• _Reading passage_
____
EP by Job for a Cowboy
- Released: November 23, 2010
- Recorded: April 28, 2007 (tracks 2–3) June 6, 2009 (tracks 4–6)
- Venue: Worcester Palladium, Worcester, Massachusetts (tracks 2–3) First Unitarian Church, Philadelphia, Pennsylvania (tracks 4–6)
- Studio: Audiohammer Studios, Sanford, Florida (track 1)
- Genre: Death metal, deathcore
- Length: 24:22
- Label: Metal Blade

Job for a Cowboy chronology
| Ruination (2009) | Live Ruination (2010) | Gloom (2011) |

= Live Ruination =

Live Ruination is the second EP by Job for a Cowboy. It was released on November 23, 2010, by Metal Blade Records as a digital EP on iTunes. It contains the band's live performance from a live music video shoot on June 6, 2009, at the First Unitarian Church in Philadelphia. Despite the album's title, only two songs from Ruination are on it, not including "The Matter of Splatter," which is a cover of Exhumed and a bonus track on certain versions of Ruination.
____
• _Information supplied_

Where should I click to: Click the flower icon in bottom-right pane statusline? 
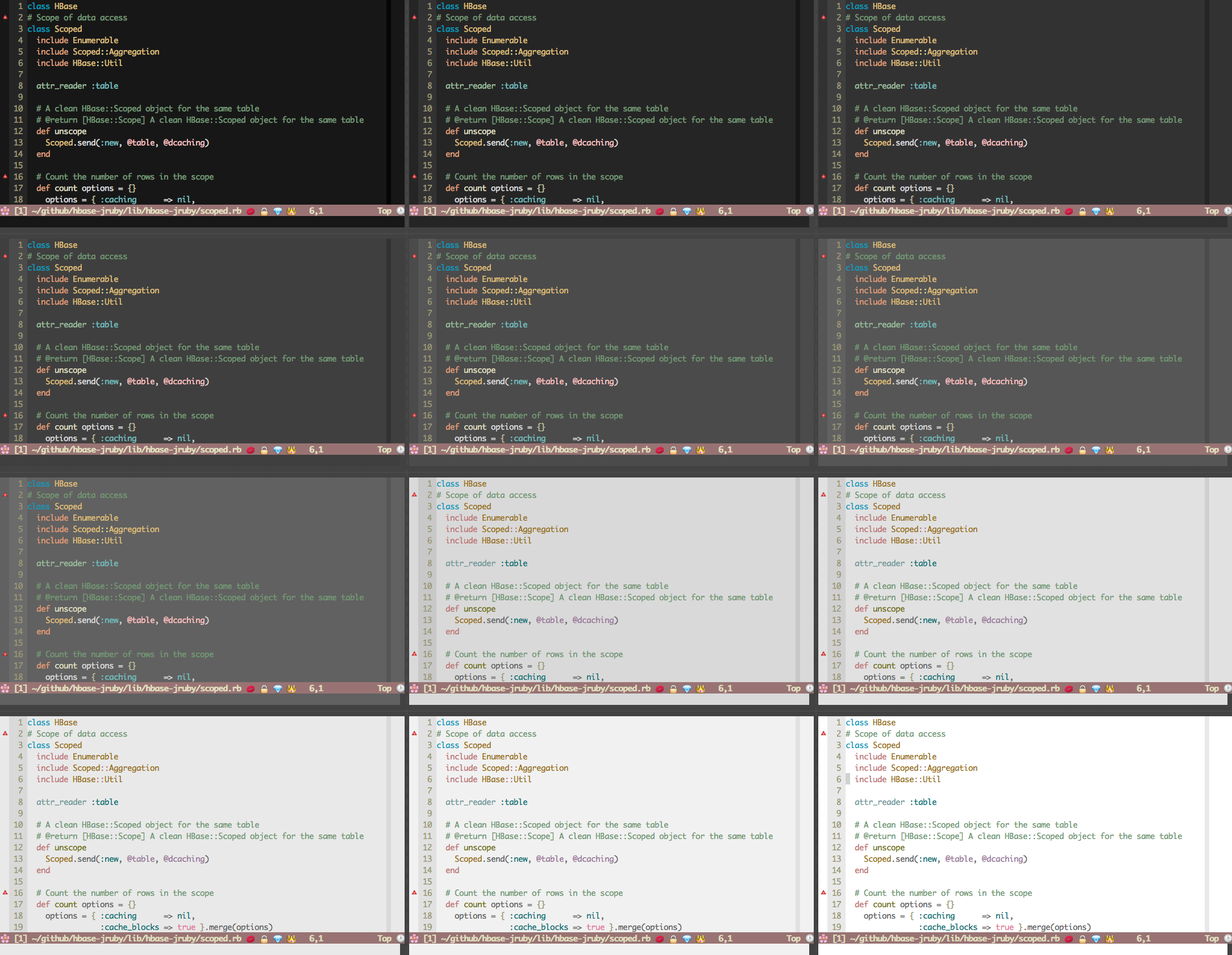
____
• _Stated task 1_
In the Live Ruination text, copy the passage between "- Studio: Audiohammer" and "versions of Ruination.", inclusive, swapping "Philadelphia" for "Pittsburgh".
• _Stated task 2_
According to the Live Ruination text, on what date was the band's live music video shoot at the First Unitarian Church?

• _Output 1_
- Studio: Audiohammer Studios, Sanford, Florida (track 1)
- Genre: Death metal, deathcore
- Length: 24:22
- Label: Metal Blade

Job for a Cowboy chronology
| Ruination (2009) | Live Ruination (2010) | Gloom (2011) |

= Live Ruination =

Live Ruination is the second EP by Job for a Cowboy. It was released on November 23, 2010, by Metal Blade Records as a digital EP on iTunes. It contains the band's live performance from a live music video shoot on June 6, 2009, at the First Unitarian Church in Pittsburgh. Despite the album's title, only two songs from Ruination are on it, not including "The Matter of Splatter," which is a cover of Exhumed and a bonus track on certain versions of Ruination.

• _Output 2_
June 6, 2009